— start RECORDS SUPPLIED —

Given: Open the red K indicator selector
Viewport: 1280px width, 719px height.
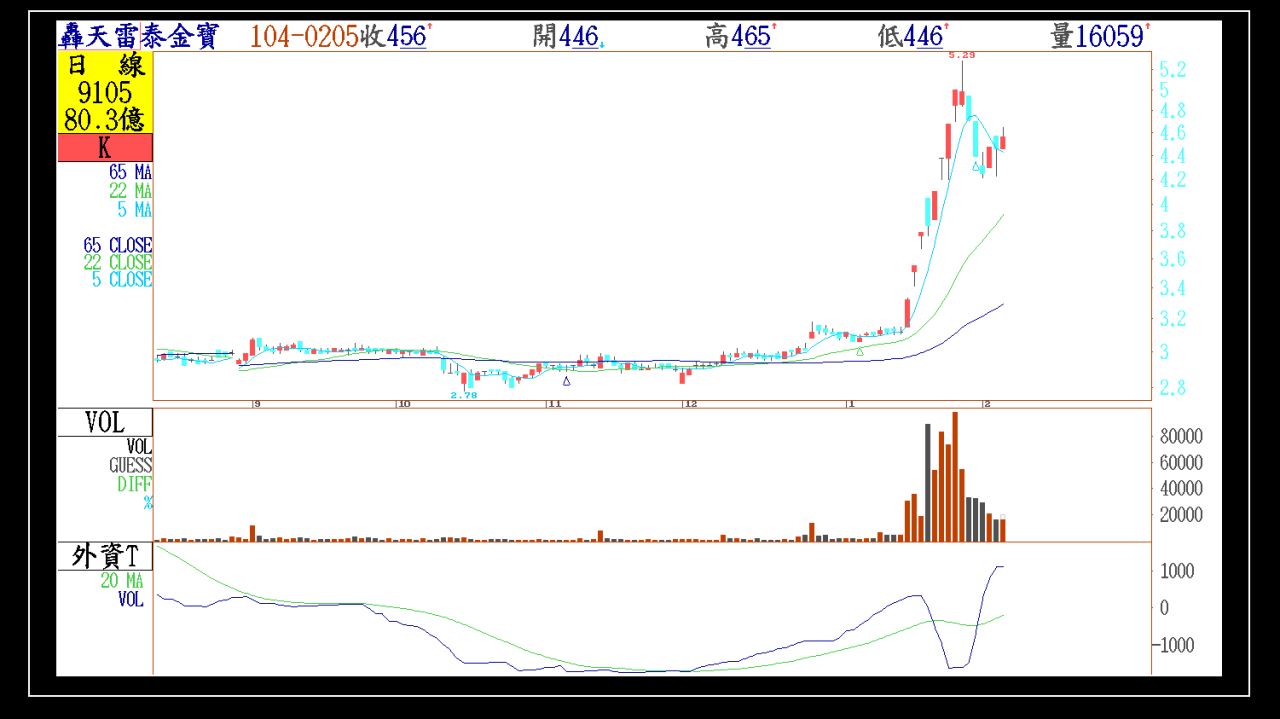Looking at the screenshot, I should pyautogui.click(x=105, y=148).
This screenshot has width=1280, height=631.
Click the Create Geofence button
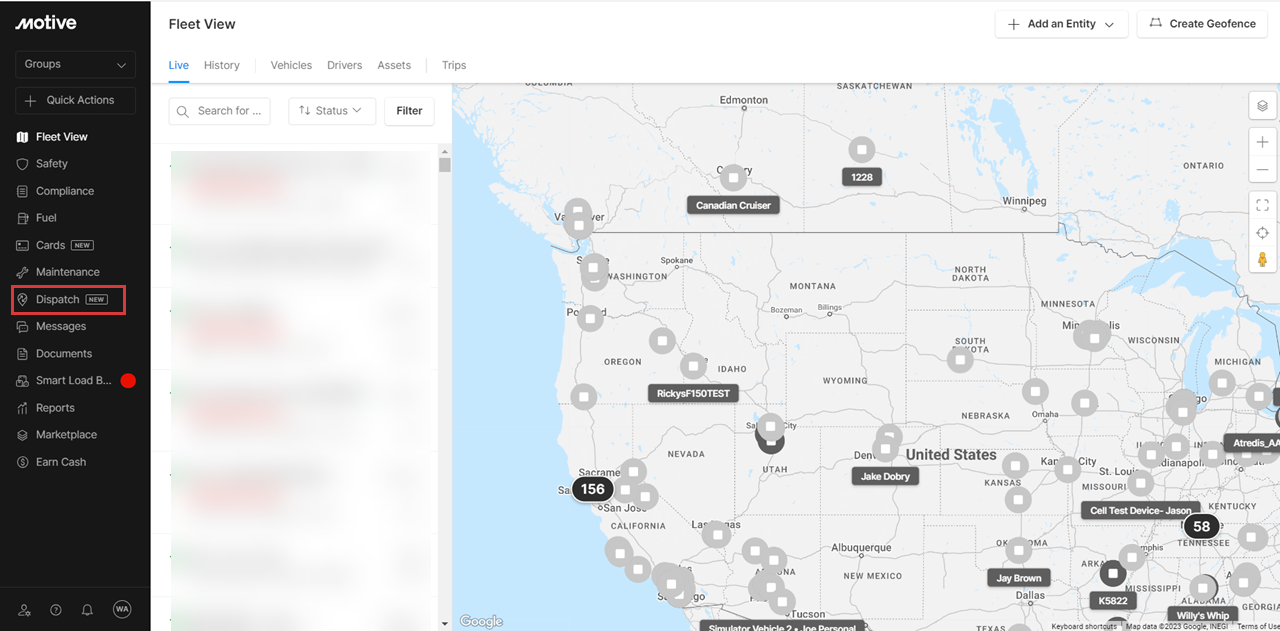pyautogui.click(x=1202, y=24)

— end RECORDS SUPPLIED —

* [WORK REQUIRED] Copy every line of the rows above word for word. Omit the pictures.

* [TASK RESPONSE]
Given: Open the red K indicator selector
Viewport: 1280px width, 719px height.
Looking at the screenshot, I should pyautogui.click(x=105, y=148).
This screenshot has width=1280, height=631.
Click the Create Geofence button
pyautogui.click(x=1202, y=24)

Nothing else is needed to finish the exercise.